I have to check that the rational solutions of $x^3+y^3+z^3=1$ are given by giving rationals values to $(s,t)$ at the formulas:
$$x(s,t)=\frac{3t-\frac{1}{3}(s^2+st+t^2)^2}{t(s^2+st+t^2)-3}$$
$$y(s,t)=\frac{3s+3t+\frac{1}{3}(s^2+st+t^2)^2}{t(s^2+st+t^2)-3}$$
$$z(s,t)=\frac{-3-(s^2+st+t^2)(s+t)}{t(s^2+st+t^2)-3}$$
After some dirty work, I can see that these expressions for $x,y,z$ satisfy the equation $x^3+y^3+z^3=1$, but I still have to see that all the rational solutions are of that form, and I don't know how to approach this (it is necessary, because there could be other solutions that can't be expressed as above, and then these formulas wouldn't be a complete solution).
Previously to this, I have found explicit expressions for the rational solutions of $x^2+y^2+z^2=1$ and the more general equation $x_1^2+...+x_n^2=1$, both through the stereographic projection.
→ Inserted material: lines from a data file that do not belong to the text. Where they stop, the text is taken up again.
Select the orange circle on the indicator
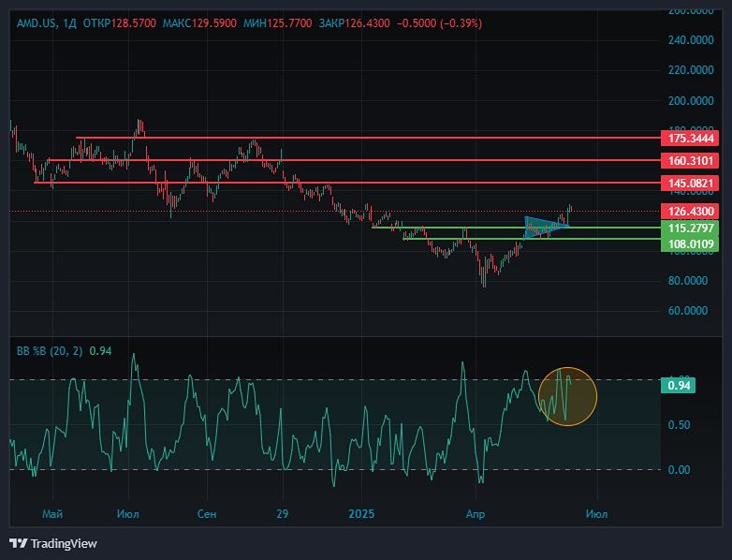732x560 pixels. click(568, 396)
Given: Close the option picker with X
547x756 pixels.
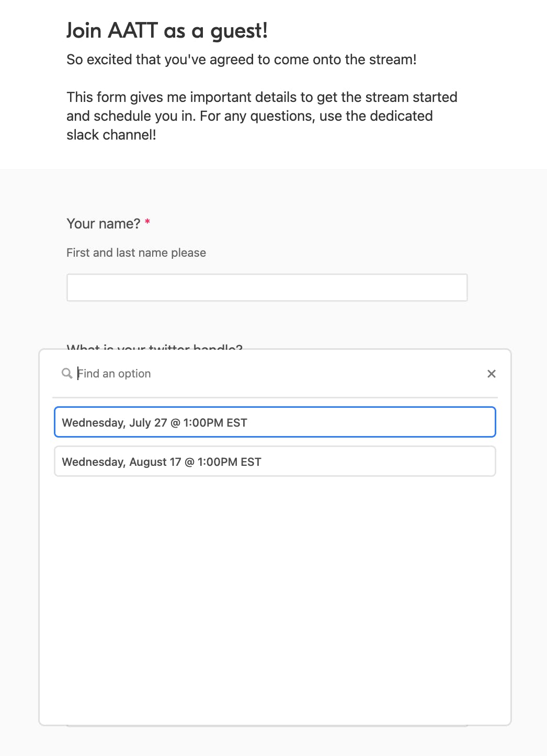Looking at the screenshot, I should tap(492, 374).
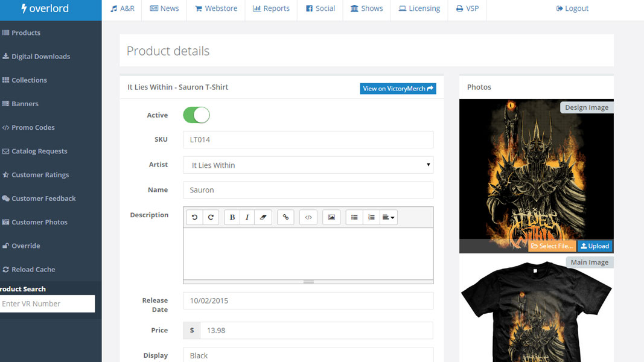Click the Enter VR Number search field
The width and height of the screenshot is (644, 362).
(47, 303)
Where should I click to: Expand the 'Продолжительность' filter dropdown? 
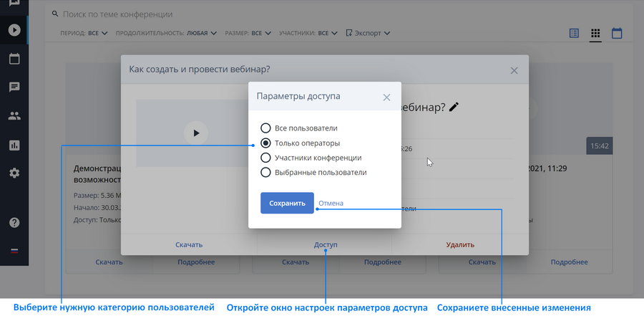166,33
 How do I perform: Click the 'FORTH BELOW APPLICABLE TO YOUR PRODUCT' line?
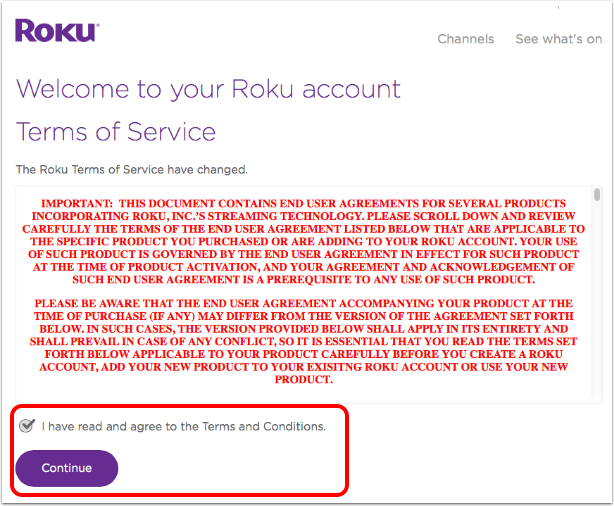(x=303, y=354)
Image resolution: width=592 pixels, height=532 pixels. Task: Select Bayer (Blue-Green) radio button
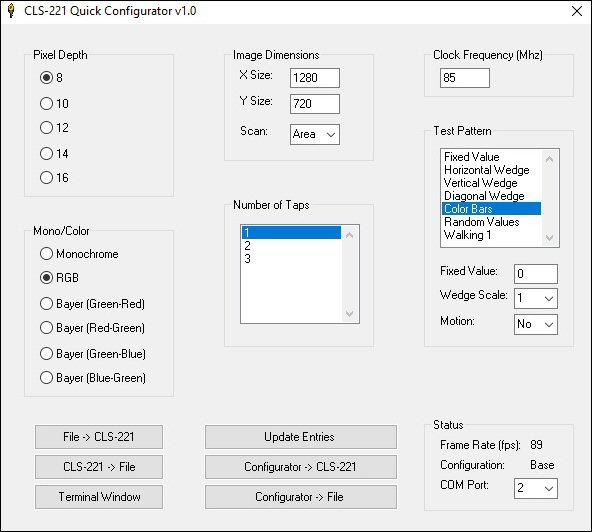coord(46,378)

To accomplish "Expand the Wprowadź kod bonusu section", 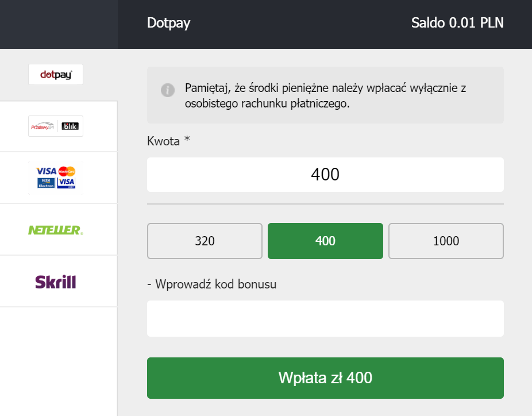I will tap(212, 284).
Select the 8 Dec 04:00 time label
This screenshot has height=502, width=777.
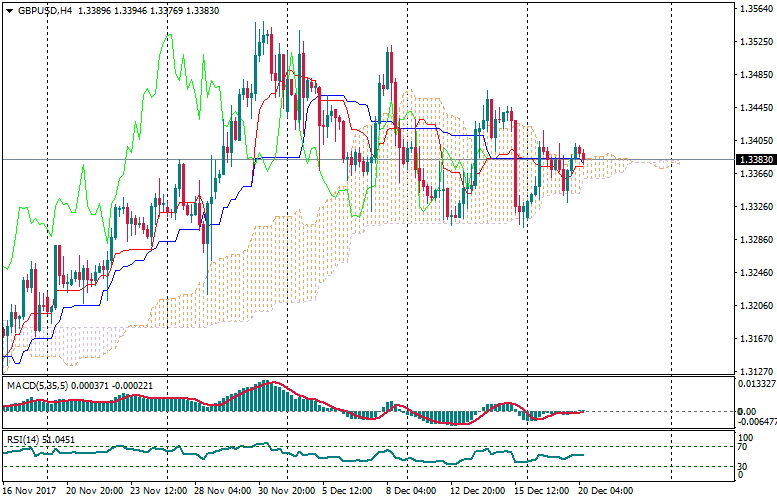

I have tried to do something similar with the cubic equation but it doesn't seem to work. I tried to transform it to the form $x^3+y^3+z^3=t^3$ and find the integer solutions to this, but I couldn't and I hardly found information about it on internet, and the little I've found doesn't match with the family of solutions I am working with (which is the one I'm interested in)
I genuinely don't know how to approach this, so I would appreciate any idea. Thanks.